Whether you’re an aspiring restaurateur or an experienced operator, it has likely crossed your mind to open at least a “few locations,” or to begin “franchising” a winning concept. It’s in our nature to grow and always look for more, right?
When the timing is right, expanding with multiple locations can make a lot of sense for a brand, but only if it is truly, the right time.
A common first challenge is that many restaurants, even successful restaurants, are simply not ready or properly positioned for this type of expansion. To take a restaurant from one location to two or three and/or to lay the groundwork for franchising, it takes a variety of planning methods, in-depth market research, and the proper execution of a variety of systems.
The second challenge is that many independent restaurateurs try to go through this growth stage all on their own or with their first location’s key staff members, often resulting in burnout for everyone involved and ultimately sacrificing the success of the first restaurant.
The silver lining is that every challenge has a solution!
To prepare a restaurant for growth, the following strategies and due diligence need to be prepped prior to moving forward with the idea:
Prep a Business Plan
Just because the first location was successful, doesn’t mean the second or third location will automatically have the same success.
Whether you plan to fund the growth stage yourself or pitch the growth stage to investors, a business plan is vital to the success of not only one, but multiple locations.
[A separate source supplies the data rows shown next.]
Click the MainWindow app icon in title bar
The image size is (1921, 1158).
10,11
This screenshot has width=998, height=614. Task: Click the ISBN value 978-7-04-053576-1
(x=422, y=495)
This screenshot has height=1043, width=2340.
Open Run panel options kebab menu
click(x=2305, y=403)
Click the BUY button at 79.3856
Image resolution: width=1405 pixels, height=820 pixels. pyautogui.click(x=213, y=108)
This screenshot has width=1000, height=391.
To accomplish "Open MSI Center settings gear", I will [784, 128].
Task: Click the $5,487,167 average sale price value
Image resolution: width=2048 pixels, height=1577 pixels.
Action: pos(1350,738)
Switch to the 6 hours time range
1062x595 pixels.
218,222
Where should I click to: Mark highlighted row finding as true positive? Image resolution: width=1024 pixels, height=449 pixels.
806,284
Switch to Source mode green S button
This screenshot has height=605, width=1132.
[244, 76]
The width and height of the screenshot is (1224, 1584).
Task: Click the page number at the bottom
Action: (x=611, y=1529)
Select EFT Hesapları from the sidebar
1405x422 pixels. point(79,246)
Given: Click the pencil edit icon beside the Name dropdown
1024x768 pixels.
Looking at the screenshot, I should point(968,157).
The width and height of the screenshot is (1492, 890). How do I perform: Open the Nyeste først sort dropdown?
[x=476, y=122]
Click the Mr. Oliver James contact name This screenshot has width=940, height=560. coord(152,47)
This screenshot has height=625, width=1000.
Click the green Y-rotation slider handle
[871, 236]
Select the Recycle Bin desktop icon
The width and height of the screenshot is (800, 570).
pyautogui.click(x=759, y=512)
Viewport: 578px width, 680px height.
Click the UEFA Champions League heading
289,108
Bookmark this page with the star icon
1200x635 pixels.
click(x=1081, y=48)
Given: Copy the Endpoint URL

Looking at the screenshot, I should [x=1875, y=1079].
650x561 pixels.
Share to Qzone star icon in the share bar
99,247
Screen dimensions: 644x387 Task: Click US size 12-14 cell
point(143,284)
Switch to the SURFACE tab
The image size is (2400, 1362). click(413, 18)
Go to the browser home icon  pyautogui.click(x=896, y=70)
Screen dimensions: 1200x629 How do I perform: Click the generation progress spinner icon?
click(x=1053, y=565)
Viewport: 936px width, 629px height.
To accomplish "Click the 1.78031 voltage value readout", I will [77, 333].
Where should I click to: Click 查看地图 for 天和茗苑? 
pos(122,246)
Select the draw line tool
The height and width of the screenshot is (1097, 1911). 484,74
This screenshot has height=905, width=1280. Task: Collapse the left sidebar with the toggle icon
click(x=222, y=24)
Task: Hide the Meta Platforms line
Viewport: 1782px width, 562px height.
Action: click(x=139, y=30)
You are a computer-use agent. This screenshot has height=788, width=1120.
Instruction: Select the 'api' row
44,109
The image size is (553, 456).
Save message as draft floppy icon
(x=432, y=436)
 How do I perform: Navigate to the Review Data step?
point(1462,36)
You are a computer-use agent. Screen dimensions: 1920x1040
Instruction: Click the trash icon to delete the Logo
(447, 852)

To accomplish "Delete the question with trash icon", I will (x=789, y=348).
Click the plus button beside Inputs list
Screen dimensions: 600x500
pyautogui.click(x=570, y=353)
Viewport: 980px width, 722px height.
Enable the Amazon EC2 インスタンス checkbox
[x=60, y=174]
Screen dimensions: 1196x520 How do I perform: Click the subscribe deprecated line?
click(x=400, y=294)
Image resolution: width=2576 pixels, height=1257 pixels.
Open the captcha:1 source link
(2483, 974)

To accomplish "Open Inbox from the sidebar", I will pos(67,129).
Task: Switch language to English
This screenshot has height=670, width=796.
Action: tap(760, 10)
A market feasibility study (demographics and competition) for each location in addition to trend management, financial forecasting, start-up costs, staff structure, and realistic time-frames to meet critical objectives, all should be vetted out to achieve the long-term success of each location.
Determine Your Concept Characteristics
If you’re looking to get into franchising in particular, it is wise to consider operating two or three locations first, prior to executing a franchising plan. Before others will invest in the concept, it must be tested in a variety of settings and demographics.
This is where ensuring the five concept characteristics of being scalable, profitable, memorable, consistent, and sustainable are evident in not only your designs, but your operations.
Make Sure Your Systems Be Easily Duplicated
Arguably one of the most important aspects in terms of growth is ensuring that each restaurant has the right systems in place. Duplication is the key. Your operations will undoubtedly run like a well-oiled machine if all restaurant outlets are using the same winning formula.
Each location must operate in unison. If even one system (training, communication, marketing, preparation, inventory, human resources) is broken or is non-existent in the first location, the second location will struggle even more. To do this, there must be operational manuals, HR policies, and training platforms in place that can be easily duplicated.
Keep the Kitchen & Bar Consistent
If developing identical concepts, consistency is essential. If a location is ready for growth, it’s because it’s built a brand with memorable food, drink, and guest experiences. This must be duplicated among all additional outlets, coinciding with the noted systems above.
But now that a location is growing, so do the expectations of its guests. All recipe books, portions, supply chain, kitchen manuals, bar manuals, and staff training must be created equally and consistently across all channels.
Implement a Supporting Cast
Remember that everything is multiplied when adding additional locations, including the headaches and sacrifices it takes to operate just one location.
As owner or chef, are you in a position to handle this extra workload? The answer is probably no. What often happens is the owner will spend more time at the new location, leaving the first location vulnerable.
That’s why it’s important to take the time to consider the right management team for multiple locations, including additional chefs, managers, and supervisors in addition to startup specialists like consultants, designers, engineers, and architects that will save time, money, and energy.
Reevaluate Your Marketing Plan
Is your current marketing plan suitable for multiple locations? What has worked and not worked for the first location? What would need to be changed in terms of the website, search engine optimization, social media, and print collateral to name a few?
In addition, if not already complete, trademarking the name, logo, and any associated tag-lines is also critical to protect the brand in new or multiple markets.
In short, restaurant growth and/or franchising can create enormous opportunities if executed properly.
That said, the number of locations a restaurateur or restaurant group may have is simply that, just a number. It’s important to not forget the fundamentals, where the quality of food & beverage, customer service, and guest experience is paramount at each location.